→ **TASKS TO PERFORM**:
**a)** Quote the excerpt below word for word, beginning at the words "The machines, known" and stopping after "can cause cancer.".
**b)** List every U.S. state named in the excerpt below.

→ **EXCERPTED TEXT**:
And then the trooper performed the same procedure on Ashley Dobbs without changing her gloves.

“She went down, then turned me around, and went down my front and then she actually dug,” Ashley Dobbs said. “I didn’t know what I could say, what I could do. I felt hopeless.”

Is it time for Texas to secede from the union and become part of Mexico (except for Austin, Ralph)? Nah, Mexico probably wouldn’t want to get involved.

The TSA is “Finally Investigating Cancer Risk of X-Ray Body Scanners” now that millions of Americans have been used as guinea pigs in the nation’s airports.

Following months of congressional pressure, the Transportation Security Administration has agreed to contract with the National Academy of Sciences to study the health effects of the agency’s X-ray body scanners. But it is unclear if the academy will conduct its own tests of the scanners or merely review previous studies.

The machines, known as backscatters, were installed in airports nationwide after the failed underwear bombing on Christmas Day 2009 to screen passengers for explosives and other nonmetallic weapons. But they have been criticized by some prominent scientists because they expose the public to a small amount of ionizing radiation, a form of energy that can cause cancer.

The scanners were the subject of a 2011 ProPublica series, which found that the TSA had glossed over the small cancer risk posed by even low doses of radiation. The stories also showed that the United States was almost alone in the world in X-raying passengers and that the Food and Drug Administration had gone against its own advisory panel, which recommended the agency set a federal safety standard for security X-rays.

The TSA maintains that the backscatters are safe and that they emit a low dose of X-rays equivalent to the radiation a passenger would receive in two minutes of flying at typical cruising altitude.

Winter has arrived in the Midwest: Outages in Iowa as season’s first blizzard starts journey in the Plains.

(CNN) — Tens of thousands of people lost power in Iowa on Thursday as the first major storm of the season swept in, bringing blizzards, high winds and severe thunderstorms to the central United States.

The storm prompted the National Weather Service to issue a blizzard warning for a huge swath of the Midwest stretching from eastern Colorado to Wisconsin’s Lake Michigan shoreline, including virtually all of Iowa.

The declaration warned of snow accumulations of up to 12 inches, complemented by 25- to 35-mph winds that will occasionally gust to 45 to 50 mph.

Oh goody.

→ **STORED DATA**:

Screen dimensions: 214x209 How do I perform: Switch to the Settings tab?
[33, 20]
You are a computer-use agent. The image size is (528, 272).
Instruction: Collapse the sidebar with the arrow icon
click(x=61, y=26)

...

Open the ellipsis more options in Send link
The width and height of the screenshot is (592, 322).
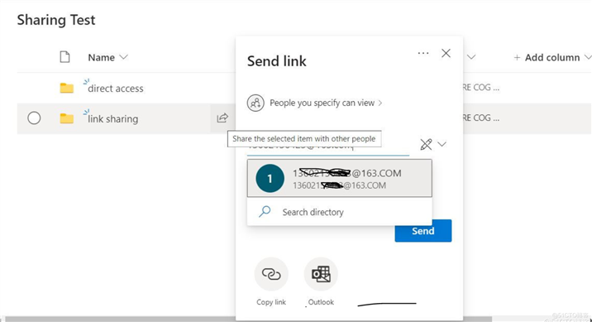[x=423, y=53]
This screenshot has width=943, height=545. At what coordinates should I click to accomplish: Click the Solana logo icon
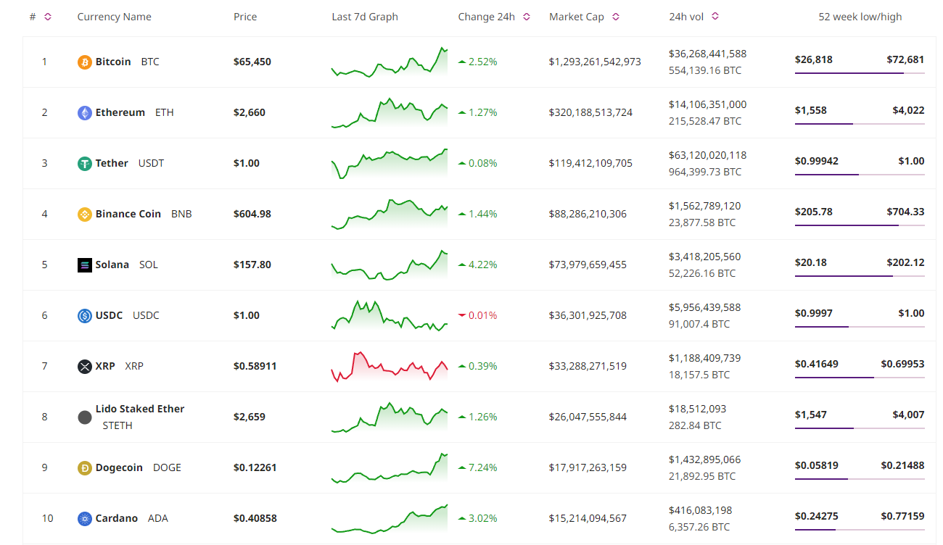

→ **SOLUTIONS FOR EACH TASK**:
**a)**
The machines, known as backscatters, were installed in airports nationwide after the failed underwear bombing on Christmas Day 2009 to screen passengers for explosives and other nonmetallic weapons. But they have been criticized by some prominent scientists because they expose the public to a small amount of ionizing radiation, a form of energy that can cause cancer.

**b)**
Texas
Iowa
Colorado
Wisconsin